Over the years, the power and population of Babylon waned. From around the 20th century
BC, it was occupied by Amorites (nomadic Semitic
tribes), fleeing southern Mesopotamia from the west. The First Babylonian Dynasty was established by Sumu-abum, but the city-state controlled little
surrounding territory until it became the capital of Hammurabi's empire. Hammurabi is known
for codifying the laws of Babylonia, that were to have a profound influence on the region. (ca. 18th century BC). From that time onward, it continued to be the capital of Babylonia, although during
the 440 years of domination by the Kassites (1595–1185 BC), the city was renamed
Karanduniash.
The city itself was built upon the Euphrates, and divided in equal parts along its left and
right banks, with steep embankments to contain the river's seasonal floods. Babylon grew in extent and grandeur over time, but
gradually became subject to the rule of Assyria.
It has been estimated that Babylon was the largest city in the world from c. 1770 to 1670 BC, and again between c. 612 and 320
BC. It was perhaps the first city to reach a population above 200,000. [2]
It is recorded that Babylon's legal system developed a form of negligence law, and Babylon
was probably the first culture to develop negligence law. In the common law world, the law of negligence was not fully
rediscovered until 1932. , in the case of Donoghue v Stevenson.[citation needed]
Assyrian period
Detail of the Ishtar Gate
During the reign of Sennacherib of Assyria, Babylonia was in a constant state of revolt,
led by Mushezib-Marduk, and suppressed only by the complete destruction of the city of
Babylon. In 689 BC, its walls, temples and palaces were razed, and the rubble was thrown into
the Arakhtu, the sea bordering the earlier Babylon on the south. This act shocked the religious
conscience of Mesopotamia; the subsequent murder of Sennacherib was held to be in expiation of it, and his successor
Esarhaddon hastened to rebuild the old city, to receive there his crown, and make it his
residence during part of the year. On his death, Babylonia was left to be governed by his elder son Shamash-shum-ukin, who eventually headed a revolt in 652 BC against
his brother in Nineveh, Assurbanipal.
The city of Babylon was reputedly surrounded by a wall 90 m high, 24 m wide, and 97 km in circumference. The wall was also
buried 10 m into the soil in order to prevent enemies from burrowing into the city limits.
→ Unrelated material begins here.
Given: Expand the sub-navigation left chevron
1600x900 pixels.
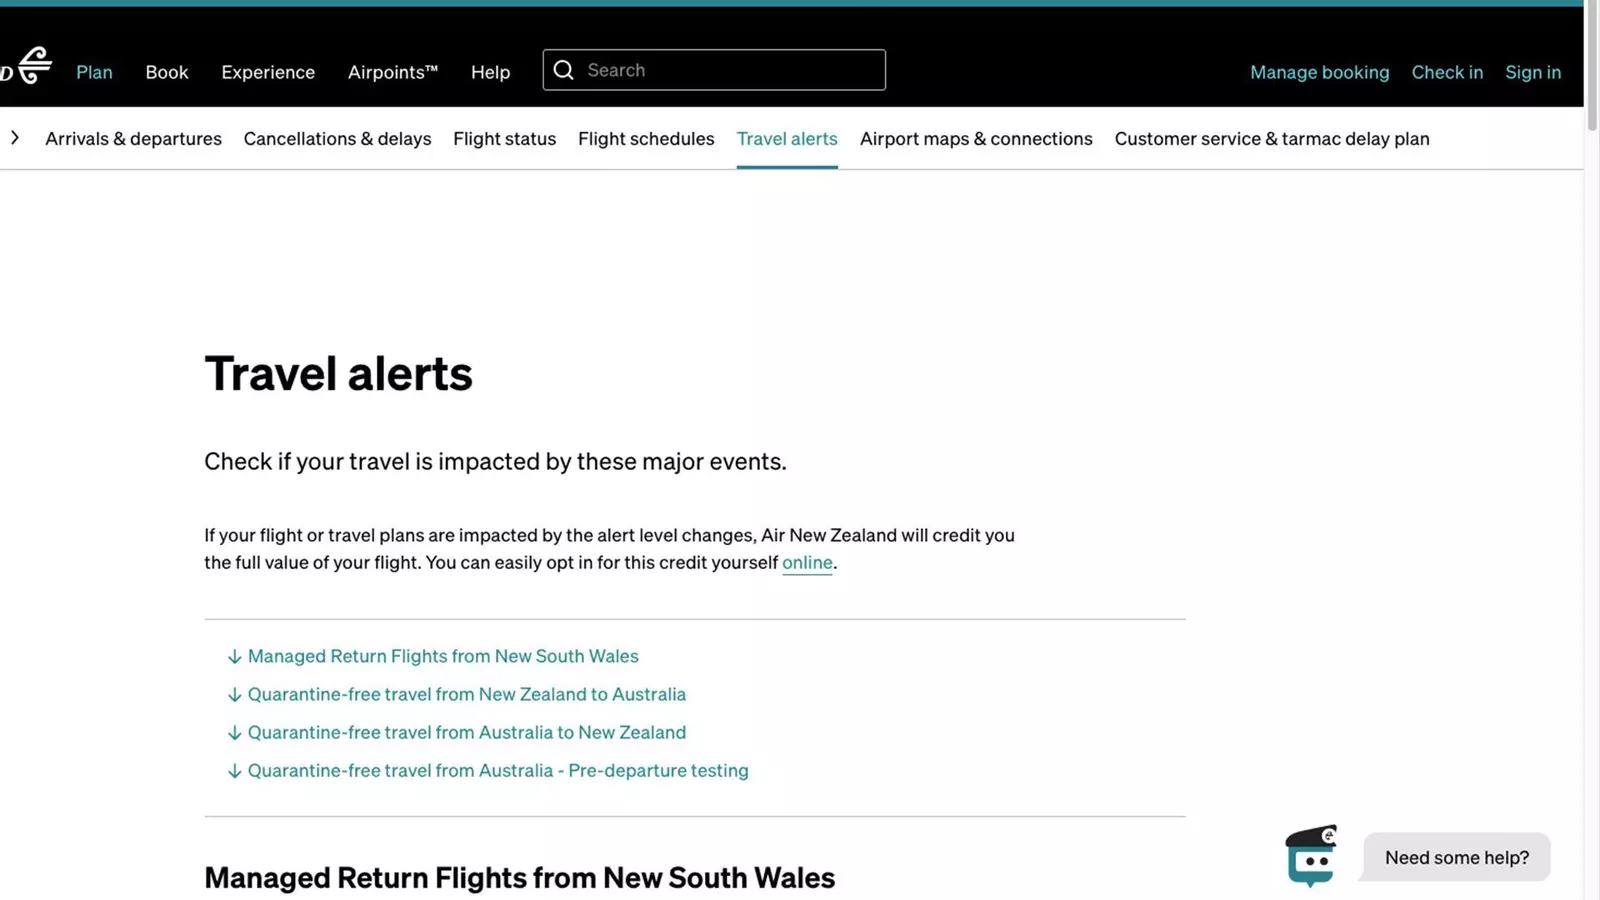Looking at the screenshot, I should pyautogui.click(x=15, y=138).
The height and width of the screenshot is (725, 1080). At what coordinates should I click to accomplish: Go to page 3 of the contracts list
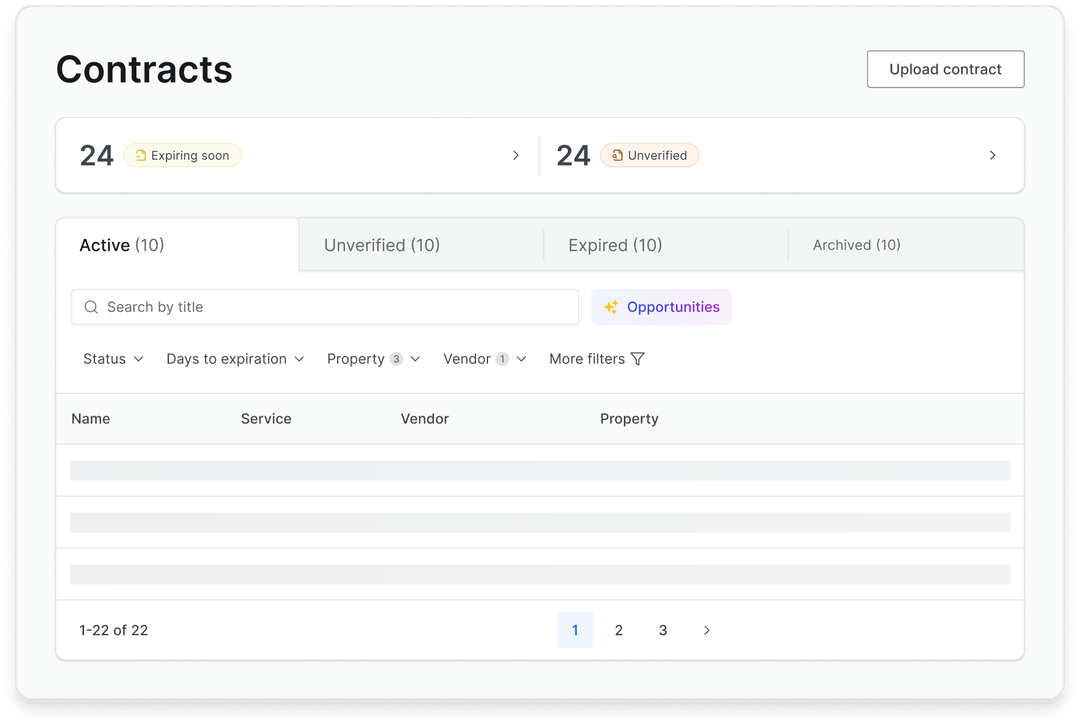tap(663, 630)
Once again, Babylon was besieged by the Assyrians and starved into surrender. Assurbanipal purified the city and celebrated a
"service of reconciliation", but did not venture to "take the hands" of Bel. In the subsequent overthrow of the Assyrian Empire,
the Babylonians saw another example of divine vengeance.
Neo-Babylonian Empire
-
Mural near the reconstructed Ishtar gate, depicting the palace quarter of Nebuchadnezzar's Babylon. The Ishtar gate is shown in
the top left corner of the image
Under Nabopolassar, Babylon threw off the Assyrian rule in 626
BC, and became the capital of the Neo-Babylonian Empire.
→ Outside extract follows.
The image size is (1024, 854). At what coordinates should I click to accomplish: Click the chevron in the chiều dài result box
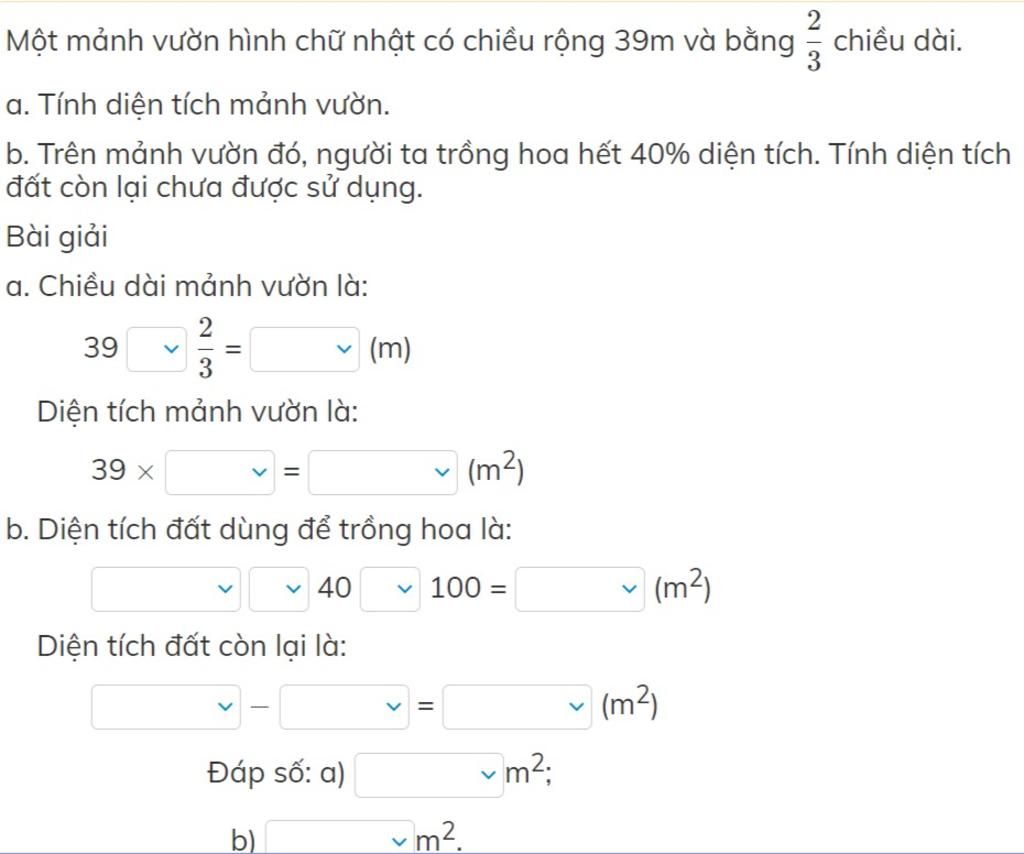(344, 349)
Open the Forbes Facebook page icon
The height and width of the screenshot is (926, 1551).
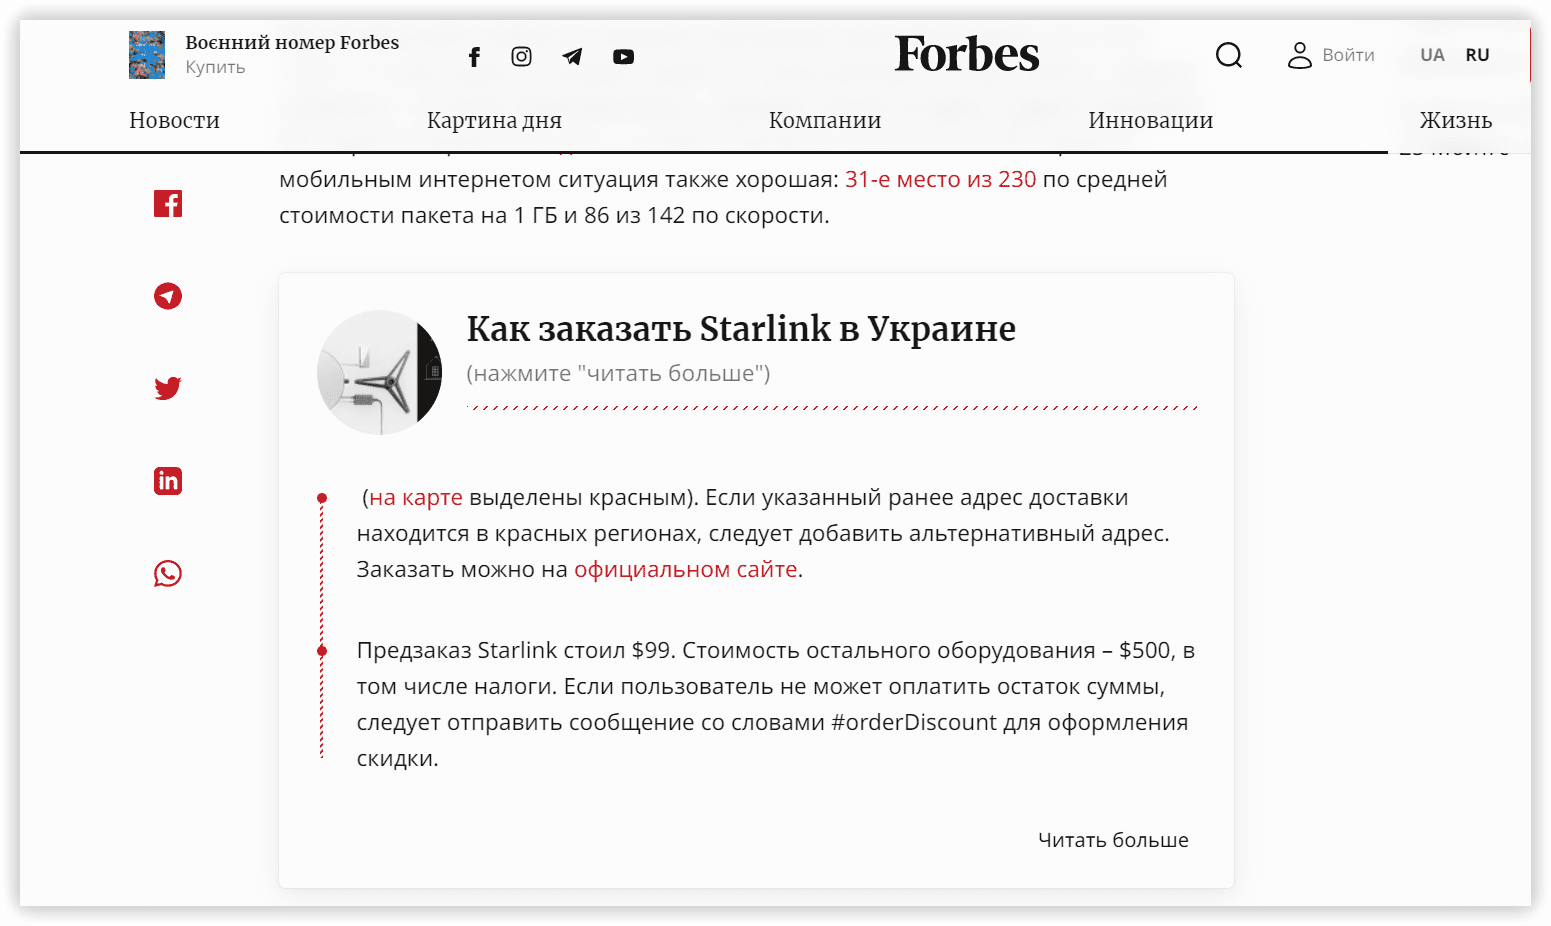pos(474,56)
With the recovery of Babylonian independence, a new era of architectural activity ensued, and his son Nebuchadnezzar II (605 BC–562 BC)
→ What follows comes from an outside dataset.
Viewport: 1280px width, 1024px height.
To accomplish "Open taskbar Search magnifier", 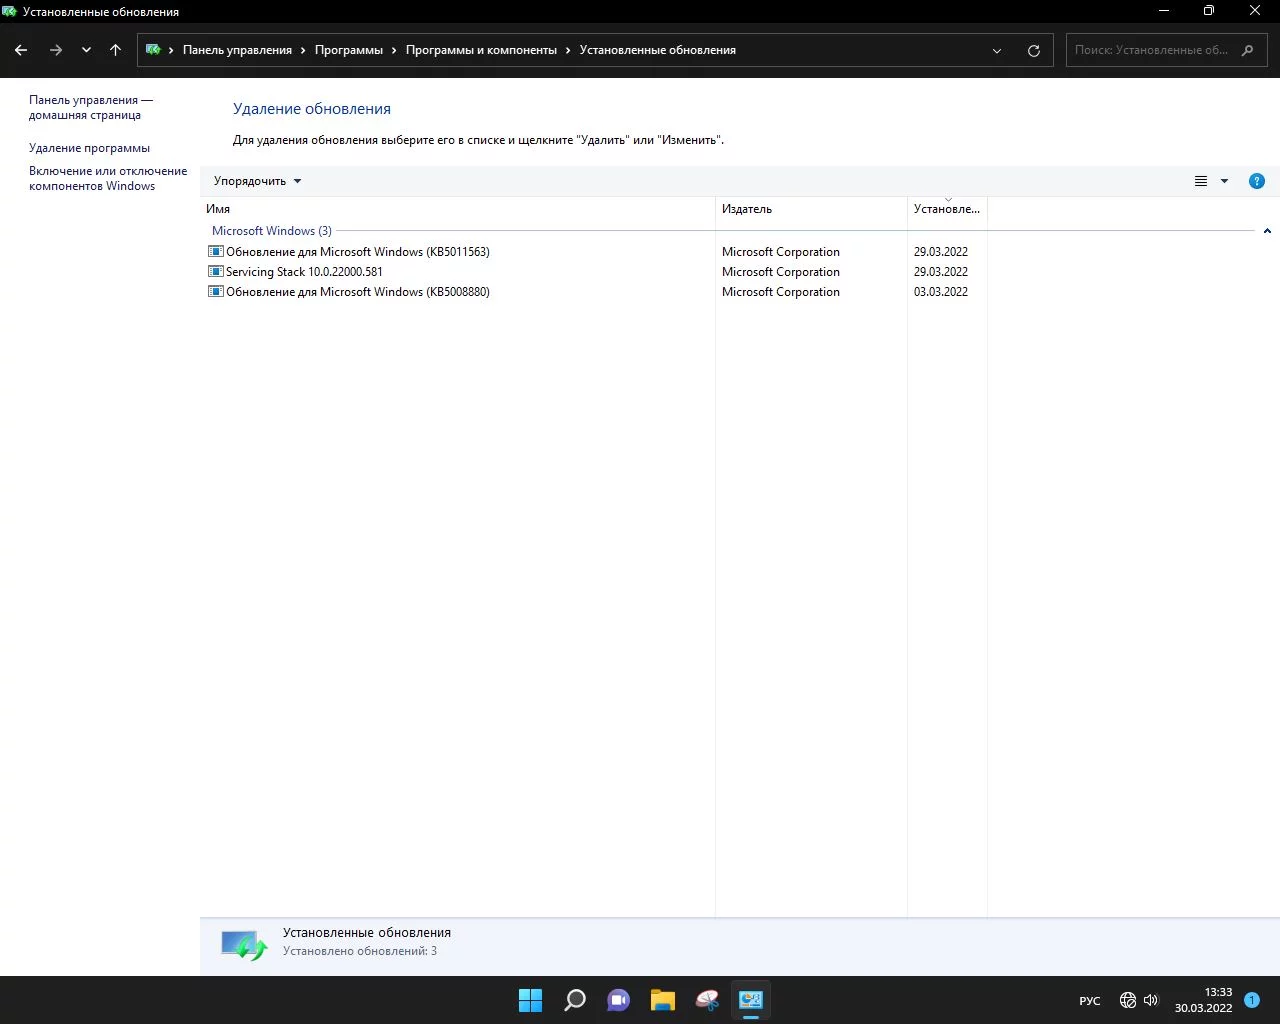I will point(575,1000).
made Babylon into one of the wonders of the ancient world. Nebuchadnezzar ordered the complete reconstruction of the imperial
grounds, including rebuilding the Etemenanki ziggurat and
the construction of the Ishtar Gate — the most spectacular of eight gates that ringed the
perimeter of Babylon. The Ishtar Gate survives today in the Pergamon Museum in
Berlin. Nebuchadnezzar is also credited with the construction of the Hanging Gardens of Babylon (one of the seven wonders of the ancient world), said to have been built for his homesick wife
Amyitis. Whether the gardens did exist is a matter of dispute. Although excavations by
German archaeologist Robert Koldewey are thought to reveal its foundations, many
historians disagree about the location, and some believe it may have been confused with gardens in Nineveh.
Persia captures Babylon
In 539 BC the Neo-Babylonian Empire fell to Cyrus the
Great, king of Persia, with an unprecedented military maneuver—perhaps in all of human
history. The famed walls of Babylon were indeed impenetrable, with the only way into the city through one of its many gates or
through the Euphrates, which ebbed beneath its thick walls. Metal gates at the river's in-flow and out-flow prevented underwater
intruders, if one could hold one's breath to reach them. Cyrus (or his generals) devised a plan to use the Euphrates as the mode
of entry to the city, ordering large camps of troops at each point and instructed them to wait for the signal. Awaiting an
evening of a national feast among Babylonians, Cyrus' troops diverted the Euphrates river upstream, causing the Euphrates to drop
to wading levels or to dry up altogether. The soldiers marched under the walls through thigh-level water or as dry as mud. The
Persian Army conquered the outlying areas of the city's interior while a majority of Babylonians at the city center were
oblivious to the breach. The account was elaborated upon by Herodotus,[1] and verified by passages in the Old Testament.[2][3] Cyrus claimed the city by
walking through the gates of Babylon with little or no resistance from the drunken Babylonians.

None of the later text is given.